US and British vessels and planes have bombed targets in a range of locations in Yemen in recent weeks, but Borrell said that the EU mission would not do that. Belgium, Germany and five other EU nations are reportedly ready to provide ships or planes.
Jansen, meanwhile, said that rerouting around Africa makes cargo voyages two to three weeks longer and that had caused a drop of 150,000 standard containers (TEU) being transported in December compared with original expectation, he said.
Hapag-Lloyd transports roughly one million TEU per month on its 264-strong fleet.
Mitigations have included buying more containers, adding 125,000 in TEU capacity at a cost of $350 million, it said. But using more ships to meet demand on time, and running those faster on more fuel, involved higher costs for customers.
On Tuesday, Hapag-Lloyd reported earnings before interest and tax for 2023 of 2.5 billion euros ($2.7 billion), a fraction of 2022’s 17.5 billion euros. It cited lower freight rates as global supply chains normalised following the pandemic.
Energy traders, shippers grapple with fallout
In one example of the impact, the supertanker Grand Bonanza set out early this month on a roughly 40-day journey carrying 1.8 million barrels of Abu Dhabi crude for TotalEnergies from the United Arab Emirates all the way around Africa to France.
The trip will take at least two weeks longer than the normal route via the Suez Canal, and at about $5.7 million, will cost nearly 80% more, according to estimates by a shipping source and data from LSEG and Kpler.
A strike last Friday on a Trafigura-chartered fuel tanker underscored the risk.
Energy producers and traders are weighing the higher prices of longer voyages around the Cape of Good Hope and using larger crude tankers to manage costs and risks, while buyers are demanding discounts to compensate for higher freight and war risk premiums.
Shippers are revising routes and refuelling points and accelerating cruising speeds, which burns more fuel and increases emissions.
European refiners are hurt by the increased shipping times that are driving up costs for their crude, but their margins are supported by a drop in competing product imports from the Middle East and India, traders said.

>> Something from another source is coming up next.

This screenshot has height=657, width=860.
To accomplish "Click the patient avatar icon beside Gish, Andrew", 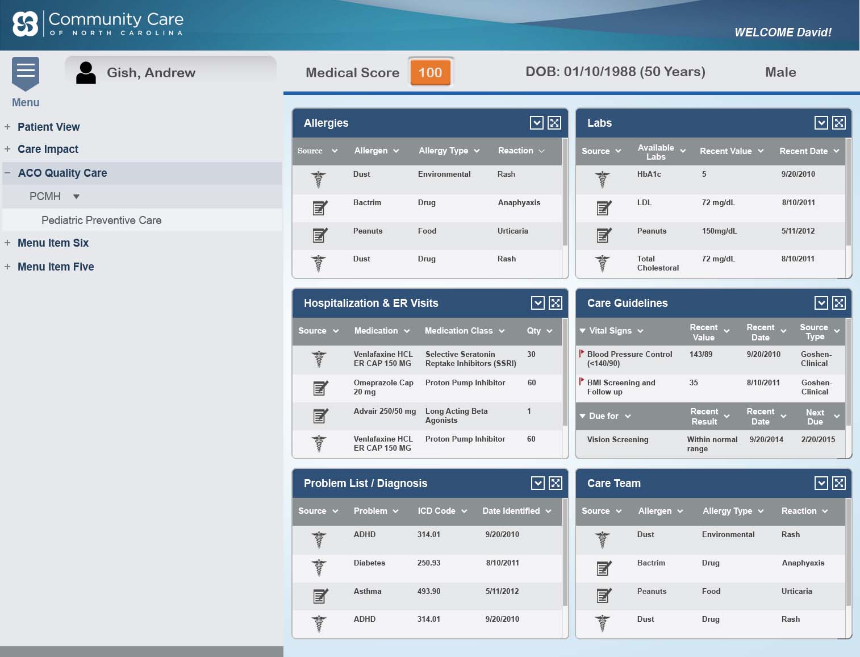I will click(x=86, y=73).
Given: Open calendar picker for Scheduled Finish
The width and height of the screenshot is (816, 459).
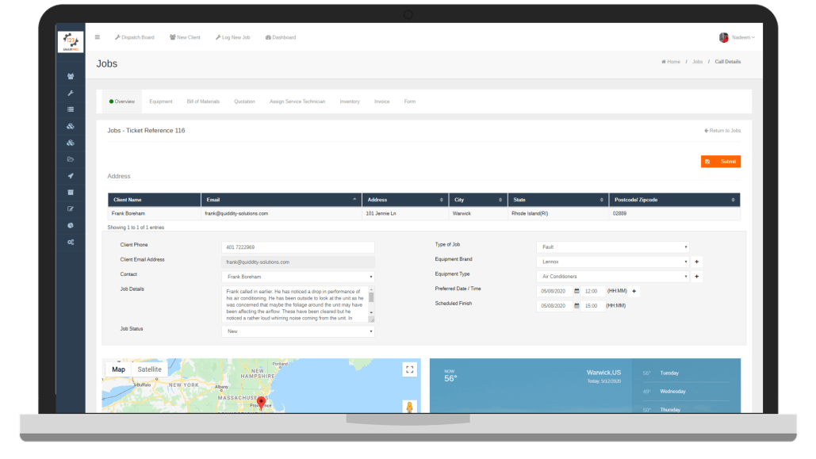Looking at the screenshot, I should tap(577, 306).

US refiners benefit as they can send fuel products to Europe to replace supply from the Middle East, said Mukesh Sahdev, head of oil trading at consultancy Rystad Energy, just as the US did with natural gas, replacing Russian supply after Moscow’s invasion of Ukraine.
“The recent Red Sea attacks pose both a threat to EU refined products imports and an opportunity for the US refining system to again fill the gap,” he said.

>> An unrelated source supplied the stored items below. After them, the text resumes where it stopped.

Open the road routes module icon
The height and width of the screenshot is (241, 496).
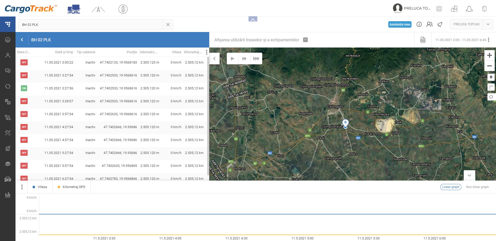tap(98, 9)
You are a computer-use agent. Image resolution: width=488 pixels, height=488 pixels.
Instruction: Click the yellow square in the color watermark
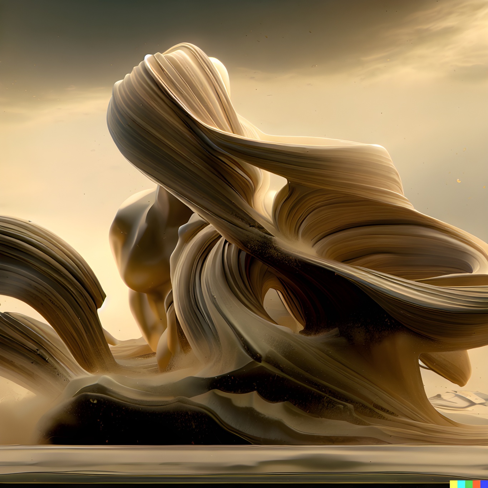click(453, 484)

For European refiners buying Iraq’s Basrah oil, rising import costs are dampening demand in the first quarter, traders said.
One deterrent is that VLCCs, which can carry up to 2 million barrels, are too big to dock at Russia’s Novorossiysk port where CPC Blend is exported, which means cargoes must be transferred from smaller tankers to VLCCs, incurring additional costs.

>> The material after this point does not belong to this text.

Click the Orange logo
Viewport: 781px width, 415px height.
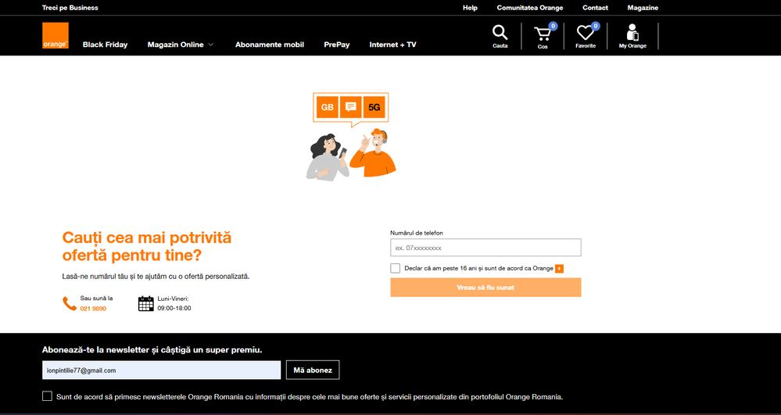56,36
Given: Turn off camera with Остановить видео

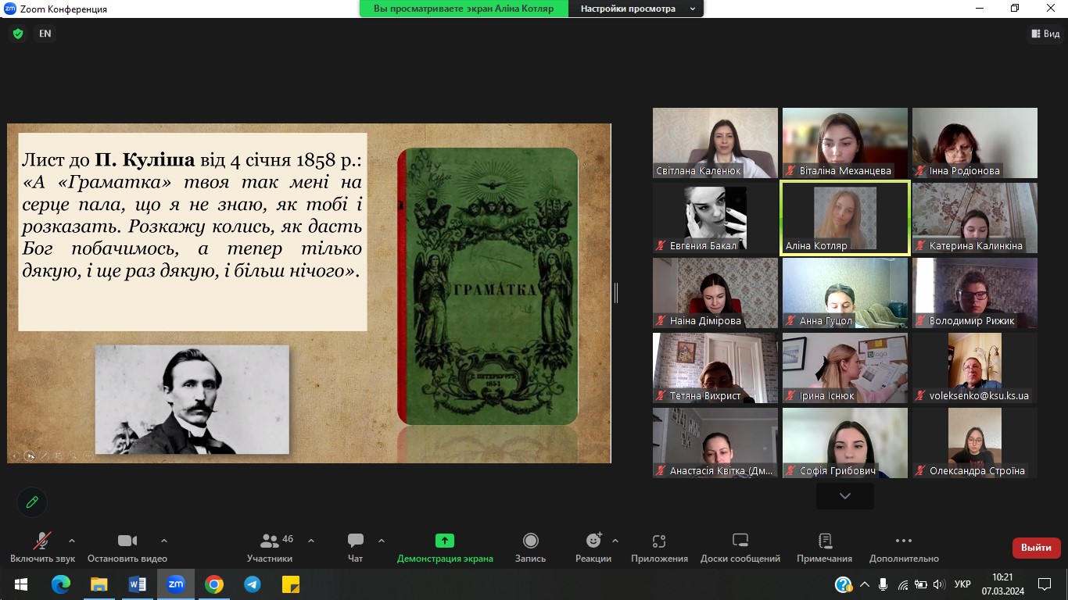Looking at the screenshot, I should [x=127, y=548].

“I can see the market creating a clear east/west split. Basrah stays east, CPC stays west,” a person involved in CPC oil trading said.
Meanwhile, TotalEnergies has provisionally chartered VLCC Amphion to load crude from Fujairah to the United Kingdom on February 6-7, a shipping source said. The charter comes with the option of going via the Cape of Good Hope at about $6.4 million or via Suez at about $3.7 million.